Collected data

****************************************

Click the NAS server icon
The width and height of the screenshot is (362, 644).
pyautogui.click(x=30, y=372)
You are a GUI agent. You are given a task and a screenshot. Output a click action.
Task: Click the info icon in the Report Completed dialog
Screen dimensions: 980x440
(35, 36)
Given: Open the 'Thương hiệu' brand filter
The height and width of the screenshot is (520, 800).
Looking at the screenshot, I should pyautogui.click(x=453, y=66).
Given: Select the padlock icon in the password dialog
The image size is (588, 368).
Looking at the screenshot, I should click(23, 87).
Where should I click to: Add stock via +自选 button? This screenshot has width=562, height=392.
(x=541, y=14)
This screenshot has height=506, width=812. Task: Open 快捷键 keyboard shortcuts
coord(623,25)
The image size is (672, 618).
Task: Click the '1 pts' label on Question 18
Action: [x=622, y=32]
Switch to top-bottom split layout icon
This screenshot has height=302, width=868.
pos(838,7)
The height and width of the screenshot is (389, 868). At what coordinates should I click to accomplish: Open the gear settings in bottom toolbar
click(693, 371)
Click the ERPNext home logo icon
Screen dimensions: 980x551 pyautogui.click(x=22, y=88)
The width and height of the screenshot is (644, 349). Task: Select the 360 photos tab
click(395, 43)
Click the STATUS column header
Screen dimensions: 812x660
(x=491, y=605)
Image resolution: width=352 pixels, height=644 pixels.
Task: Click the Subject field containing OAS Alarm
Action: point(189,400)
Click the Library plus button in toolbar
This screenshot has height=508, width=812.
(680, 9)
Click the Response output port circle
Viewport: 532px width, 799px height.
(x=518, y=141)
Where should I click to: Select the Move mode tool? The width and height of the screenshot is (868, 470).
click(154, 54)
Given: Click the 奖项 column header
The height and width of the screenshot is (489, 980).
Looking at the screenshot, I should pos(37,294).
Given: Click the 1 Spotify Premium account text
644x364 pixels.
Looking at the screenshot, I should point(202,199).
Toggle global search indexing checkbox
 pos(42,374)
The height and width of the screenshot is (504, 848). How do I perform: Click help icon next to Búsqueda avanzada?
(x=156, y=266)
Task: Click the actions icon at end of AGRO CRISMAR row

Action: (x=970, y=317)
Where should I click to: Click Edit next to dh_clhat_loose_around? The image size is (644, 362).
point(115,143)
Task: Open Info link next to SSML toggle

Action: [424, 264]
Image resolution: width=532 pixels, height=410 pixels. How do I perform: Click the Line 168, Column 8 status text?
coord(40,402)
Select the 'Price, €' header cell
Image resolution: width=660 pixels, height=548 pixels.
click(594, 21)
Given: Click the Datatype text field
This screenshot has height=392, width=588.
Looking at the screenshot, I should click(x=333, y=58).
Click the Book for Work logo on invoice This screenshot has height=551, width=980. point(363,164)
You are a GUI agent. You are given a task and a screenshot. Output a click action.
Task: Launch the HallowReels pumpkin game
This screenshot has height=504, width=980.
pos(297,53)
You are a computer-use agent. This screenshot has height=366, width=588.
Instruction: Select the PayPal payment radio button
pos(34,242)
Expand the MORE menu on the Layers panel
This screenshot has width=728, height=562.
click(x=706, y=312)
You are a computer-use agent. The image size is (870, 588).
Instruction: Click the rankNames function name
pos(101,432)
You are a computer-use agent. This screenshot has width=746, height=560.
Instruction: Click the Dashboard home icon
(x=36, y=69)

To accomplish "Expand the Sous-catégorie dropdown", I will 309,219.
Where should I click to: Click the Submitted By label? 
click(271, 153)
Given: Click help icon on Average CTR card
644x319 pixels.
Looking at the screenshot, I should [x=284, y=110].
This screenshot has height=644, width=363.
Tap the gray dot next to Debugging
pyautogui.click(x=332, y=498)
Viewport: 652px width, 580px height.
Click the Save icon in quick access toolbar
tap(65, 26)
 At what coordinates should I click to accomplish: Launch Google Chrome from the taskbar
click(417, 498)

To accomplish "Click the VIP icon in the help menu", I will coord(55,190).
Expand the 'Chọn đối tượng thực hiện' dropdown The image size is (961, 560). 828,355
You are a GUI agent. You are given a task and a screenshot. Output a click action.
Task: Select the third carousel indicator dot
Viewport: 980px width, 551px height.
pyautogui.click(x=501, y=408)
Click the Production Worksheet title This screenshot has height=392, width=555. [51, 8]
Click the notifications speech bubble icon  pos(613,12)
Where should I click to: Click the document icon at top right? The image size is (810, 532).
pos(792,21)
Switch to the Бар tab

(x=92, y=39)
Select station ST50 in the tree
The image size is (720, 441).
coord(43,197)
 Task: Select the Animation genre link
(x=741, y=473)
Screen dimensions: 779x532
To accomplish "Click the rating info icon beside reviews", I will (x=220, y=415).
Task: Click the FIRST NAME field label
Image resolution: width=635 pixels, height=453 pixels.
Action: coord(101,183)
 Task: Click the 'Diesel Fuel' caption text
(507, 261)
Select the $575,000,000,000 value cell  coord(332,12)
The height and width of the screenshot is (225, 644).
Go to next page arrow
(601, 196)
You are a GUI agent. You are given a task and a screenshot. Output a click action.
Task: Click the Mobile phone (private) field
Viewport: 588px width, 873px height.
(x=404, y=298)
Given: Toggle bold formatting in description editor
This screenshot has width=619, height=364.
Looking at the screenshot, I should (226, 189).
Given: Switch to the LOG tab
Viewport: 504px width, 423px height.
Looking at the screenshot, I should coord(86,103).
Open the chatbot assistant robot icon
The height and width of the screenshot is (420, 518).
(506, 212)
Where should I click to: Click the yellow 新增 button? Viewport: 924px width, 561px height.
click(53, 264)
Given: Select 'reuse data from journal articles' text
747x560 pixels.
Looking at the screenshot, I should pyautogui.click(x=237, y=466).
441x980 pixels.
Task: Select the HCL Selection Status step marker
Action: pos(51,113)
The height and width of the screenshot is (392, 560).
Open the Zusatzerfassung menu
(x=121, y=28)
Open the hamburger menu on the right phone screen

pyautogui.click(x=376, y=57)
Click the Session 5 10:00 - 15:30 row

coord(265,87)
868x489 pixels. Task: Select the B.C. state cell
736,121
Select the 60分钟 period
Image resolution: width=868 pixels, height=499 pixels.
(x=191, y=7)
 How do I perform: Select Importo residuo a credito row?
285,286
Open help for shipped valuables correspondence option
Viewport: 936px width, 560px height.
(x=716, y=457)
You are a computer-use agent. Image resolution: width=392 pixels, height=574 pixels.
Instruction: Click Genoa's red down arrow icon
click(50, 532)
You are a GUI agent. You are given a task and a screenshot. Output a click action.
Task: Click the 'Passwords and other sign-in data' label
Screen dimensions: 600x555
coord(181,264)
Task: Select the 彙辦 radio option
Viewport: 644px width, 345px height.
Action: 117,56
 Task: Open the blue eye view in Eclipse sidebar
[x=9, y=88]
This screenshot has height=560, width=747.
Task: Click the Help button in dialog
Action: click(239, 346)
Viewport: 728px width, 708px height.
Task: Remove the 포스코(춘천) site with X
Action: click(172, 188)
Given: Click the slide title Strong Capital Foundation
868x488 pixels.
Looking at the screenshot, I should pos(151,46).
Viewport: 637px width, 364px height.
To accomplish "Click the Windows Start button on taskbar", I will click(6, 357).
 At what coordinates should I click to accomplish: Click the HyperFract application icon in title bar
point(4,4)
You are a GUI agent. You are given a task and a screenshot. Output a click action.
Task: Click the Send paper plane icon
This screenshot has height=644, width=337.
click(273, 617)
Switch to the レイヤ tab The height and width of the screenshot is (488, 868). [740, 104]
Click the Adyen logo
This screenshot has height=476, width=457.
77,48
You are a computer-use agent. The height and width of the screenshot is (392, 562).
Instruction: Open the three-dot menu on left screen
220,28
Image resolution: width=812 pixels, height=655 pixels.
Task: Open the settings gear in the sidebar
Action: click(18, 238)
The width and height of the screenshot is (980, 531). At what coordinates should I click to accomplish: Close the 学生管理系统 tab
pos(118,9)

****************************************

What is needed: Take every line above that includes "will" and list it.

Answer for this exercise:
To accomplish "Expand the Sous-catégorie dropdown", I will 309,219.
To accomplish "Click the VIP icon in the help menu", I will coord(55,190).
To accomplish "Click the rating info icon beside reviews", I will (x=220, y=415).
To accomplish "Click the Windows Start button on taskbar", I will click(6, 357).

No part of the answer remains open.